-- Document segment follows --

So it is, surely, fitting that one should judge a man by his race, almost the most fundamental characteristic he possesses. Almost ― for most fundamental of all is another aspect of his biological nature, his species, that he is a man and not a horse or a worm. And here the basic contradiction of the liberal argument stands clear. For liberals do judge people on the basis of at least one biological factor they cannot help or change ― that they are people. Ironically, the 'common humanity' they so often invoke against us is based on exactly the same biological basis as our racialism.
And on no other basis ― a chimpanzee is as intelligent, and presumably self-aware, as a two year-old human child. Through no fault of his own, he physically cannot articulate words ― but he can be taught sign language, and speaks as well in that as many a human two year-old says words. Yet chimps can lawfully be shot, or experimentally infected with AIDS ― human children cannot.
Yet it is hardly the chimp's fault he is the wrong species, any more than it is the fault of the lamb or the chicken which ends up on our plate. They can no more help their biological identity than a Black man or a White can help his.
A few ultra-liberals see this, and rail at 'speciesism' as much as at 'racism' ― but few, quite understandably, take any notice ― many an 'anti-racist' activist scoffs his salt beef sarnie with ne'er a qualm. So if it is right to judge someone by his species ― and kill or experiment on or eat him if he is a different one ― is it not equally right to judge him by his subspecies (which, biologically, is what races are) ― and simply send him home if he is different?
Racial discrimination is not only morally justifiable, it is morally right. Far better, surely, to be denied a job, or repatriated because you are Black ― a thing which is certainly true and in which you can take pride ― than because you are lazy, incompetent or a criminal ― something which may not be true and in which few would pride themselves, and which may really be because you are Black anyway, but your discriminator is afraid of the Race Act.

-- Document segment concluded --
-- Data for analysis follows --

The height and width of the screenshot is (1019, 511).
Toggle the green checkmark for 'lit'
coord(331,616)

-- Data for analysis concluded --
-- Data for analysis follows --

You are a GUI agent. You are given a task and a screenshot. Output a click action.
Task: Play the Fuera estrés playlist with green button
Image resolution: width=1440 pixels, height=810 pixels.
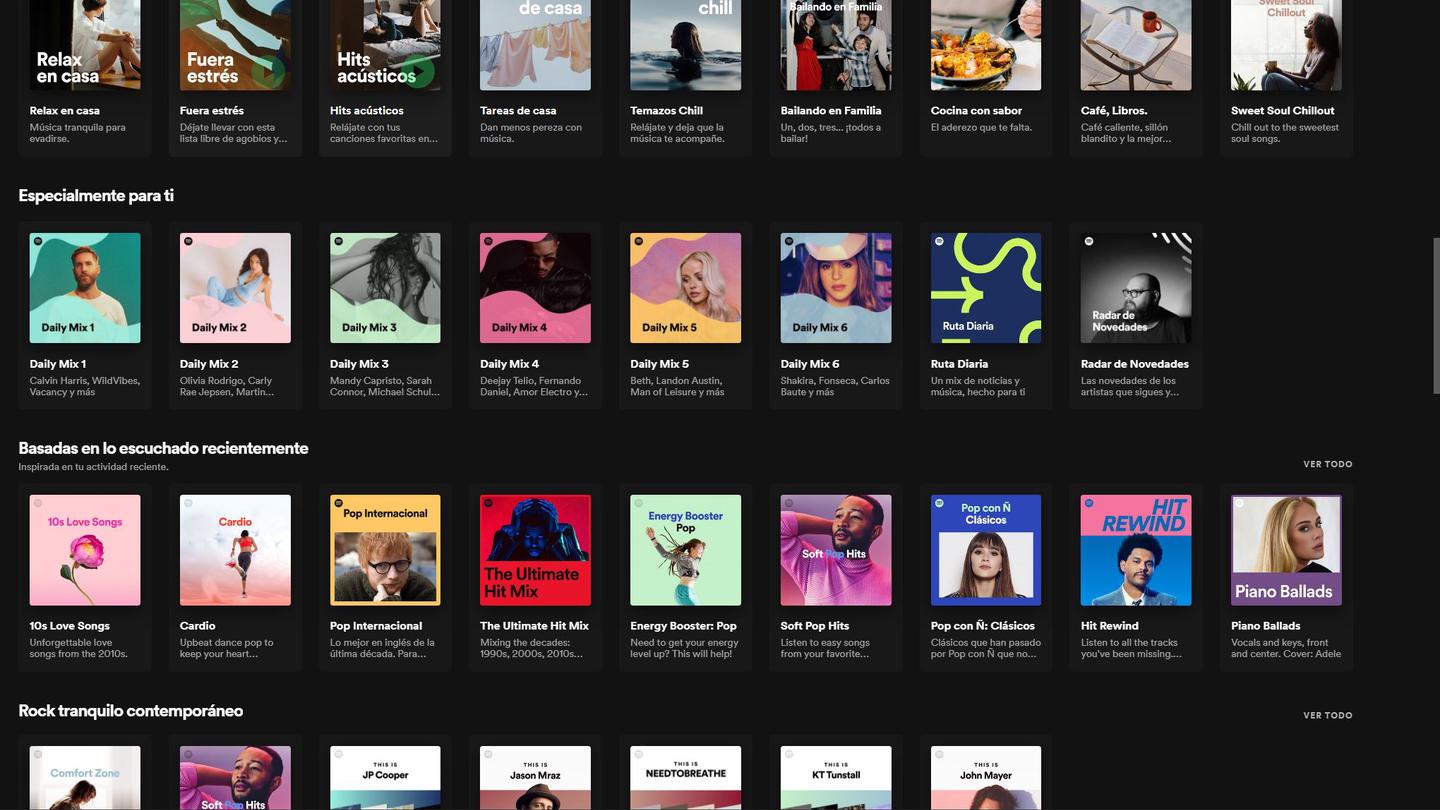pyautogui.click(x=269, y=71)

-- Data for analysis concluded --
-- Data for analysis follows --

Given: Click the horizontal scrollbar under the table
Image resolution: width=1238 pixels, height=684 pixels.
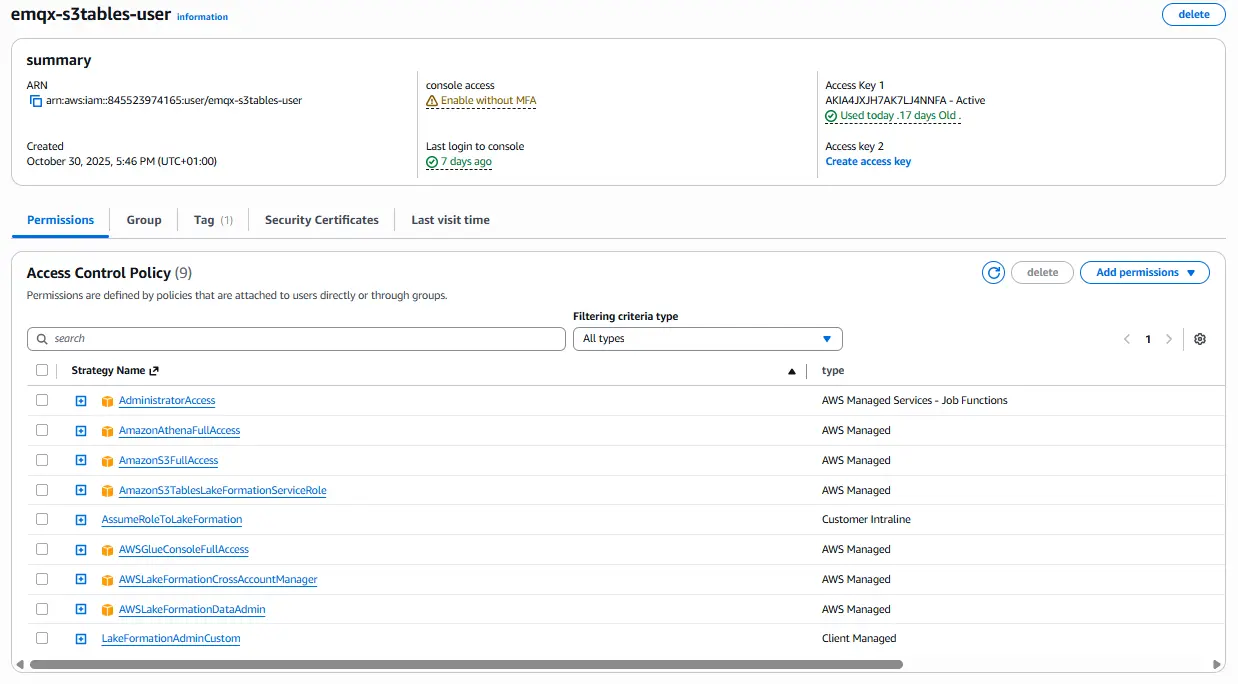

-- Data for analysis concluded --

Brief →
Can you give the stretch of the passage from "And on no other" through "can help his." again, switching "sign language" for "hand signs"? Answer from the passage alone, without drawing on the items.

Answer for the task →
And on no other basis ― a chimpanzee is as intelligent, and presumably self-aware, as a two year-old human child. Through no fault of his own, he physically cannot articulate words ― but he can be taught hand signs, and speaks as well in that as many a human two year-old says words. Yet chimps can lawfully be shot, or experimentally infected with AIDS ― human children cannot.
Yet it is hardly the chimp's fault he is the wrong species, any more than it is the fault of the lamb or the chicken which ends up on our plate. They can no more help their biological identity than a Black man or a White can help his.